3. That said, you don't even need to be LGBTQI+ in college to be interesting. You can be as pretentious or ridiculous as you like. Early on in first year, one girl arrived dressed almost entirely in tinsel. A lot of tinsel. She still wears it. Another went through a period of only speaking in Sex and the City quotes, but changed into Shakespearian language. You can care about things you'd never have time for in real life: A friend and I ran a referendum to enshrine editorial independence into the student union's newspaper, the University Observer and then, high on referenda, we had Coke banned from the college shops because of human rights abuses in Columbia. But sometimes the allowances for college eccentricities hide the fact that they hold fairly odious opinions (it's not libel as I long as I don't say he was odious, which I would never do): We met a Victorian gentleman who went on to write national newspaper columns extolling the virtues of French fascist Marine Le Pen.

4. Student politics is a strange little bubble that has no impact in the real world. To paraphrase Sayre's Law: "Student politics is the most vicious, precisely because the stakes are so small." During my time in UCD, there was some kind of "letter scandal" involving a student union official who is now a senior politician. Apparently someone saw a letter and he didn't, or something. Nobody really remembers but all 50 or so students who hung around the union were very angry and divided over the "scandal". Use your energy for societies, clubs and volunteering.

5. Gravitate towards people you like. This isn't school so your friendships don't have to be based on who sits next to you. You can really choose your friends and they can choose you; you'll find like-minded and not-so-like-minded people in the myriad clubs and societies on campus. Your friendships don't have to be based on Snapchat streaks; screw that company and its unholy hold over you. Sex is amazing with the right person, but only be with people who make you feel better about yourself, use protection and make sure it's based on enthusiastic and informed consent.

6. Gather stories on everyone you meet who you think might end up remotely famous (that's a low bar by Irish standards, so spy on everyone) and well-known and then write stories for The Irish Times which ask: "Which rich and famous Hollywood star once secretly lived in the UCD arts block for a year, sneaking in before it was locked at 10pm every night and showering down in the sports centre?" I see no reason why this famous man wouldn't be reading the Higher Options supplement, so he knows who he is. Comedians Jarlath Regan, Fred Cooke and Grainne Maguire, several journalists and writers and at least one very socialist politician: I have dirt on you too. It's all in the book. Send me free tickets or else.

7. You might be one of those ten per cent of people with a crap body clock that converts daylight to darkness and darkness to daylight, but 90 per cent of people will have passed out with delirium and exhaustion by 3am if they try to pull an all-nighter.

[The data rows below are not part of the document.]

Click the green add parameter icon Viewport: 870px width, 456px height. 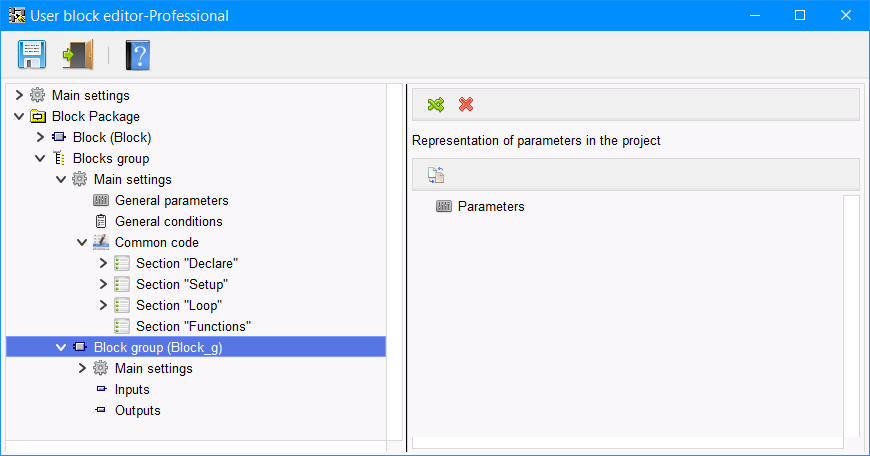click(435, 104)
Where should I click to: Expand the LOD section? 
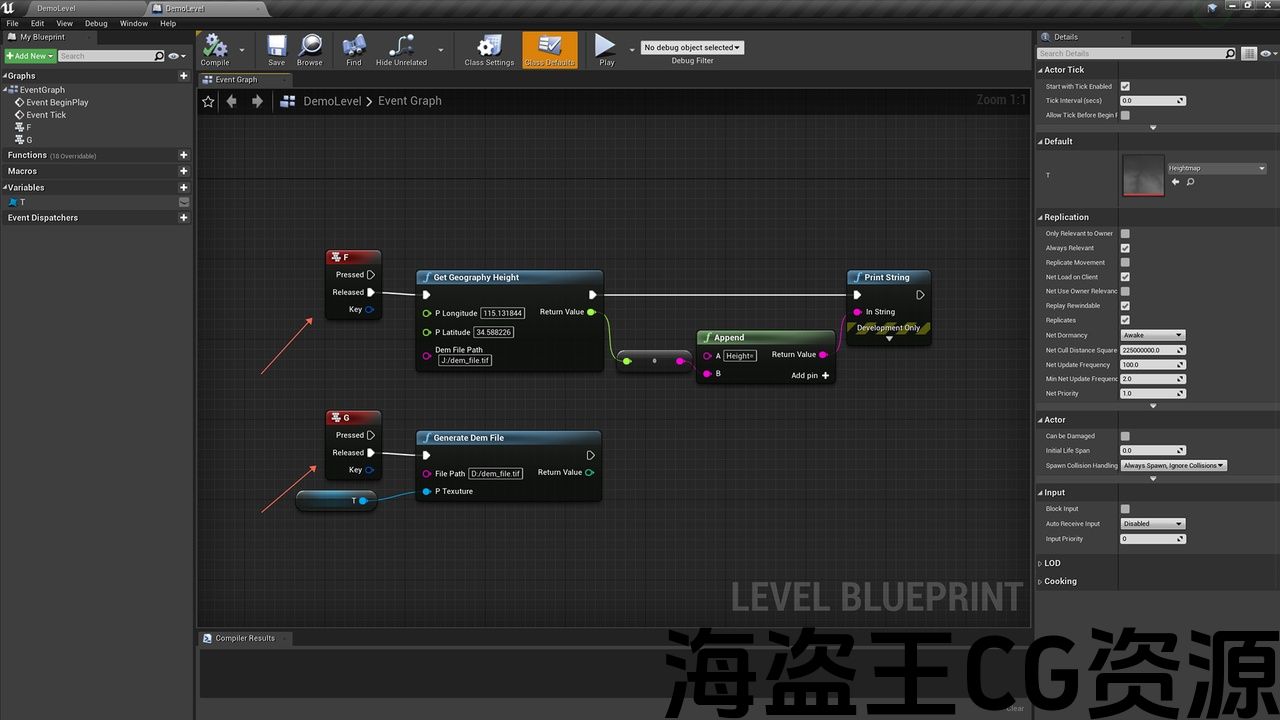tap(1052, 563)
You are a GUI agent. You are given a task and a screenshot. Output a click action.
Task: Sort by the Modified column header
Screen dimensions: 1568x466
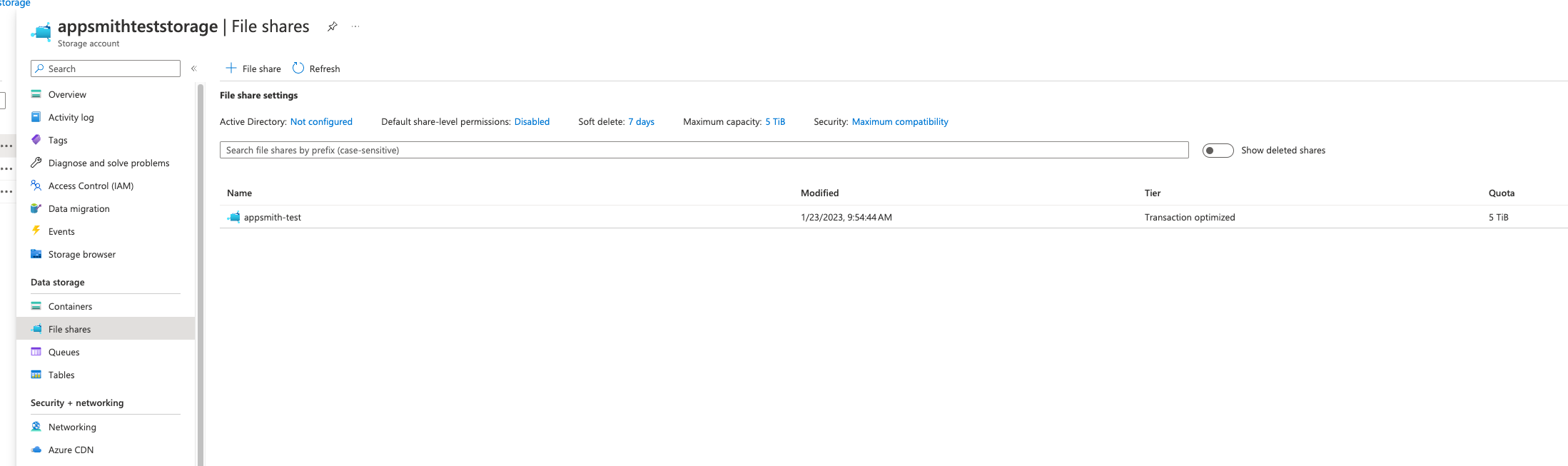coord(819,193)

8. What will you do with that degree? Have you made the right choice? Doesn't really matter. Are you enjoying the challenges it poses, how it is sneakily reframing your mushy brain to research and think for itself, analysing and parsing through information and cohesively communicating its findings? If so, you have been liberated from the tyranny of the brain stem and thrown off the shackles of your pointless body. It's just a matter of time before you merge your consciousness into a machine and float freely through space while generating endless simulated universes for your own robotic pleasure. But you have to study to get into space.

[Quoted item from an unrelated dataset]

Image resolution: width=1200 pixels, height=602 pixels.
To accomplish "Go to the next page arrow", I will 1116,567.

9. If you're living away from home, you'll need to have or be either a total skinflint who robs your housemate's food, a total slob who assumes that the same cleaning angels who've always been there for them will show up, or a frightening, bug-eyed control freak who loses it if you leave your shoes inside the hall door instead of on the shoe rack they "brought specially". In ye olde days, a yellow post-it note slammed onto the fridge door was the passive-aggressive of communicating frustrations with housemates, but WhatsApp is the new medium for that.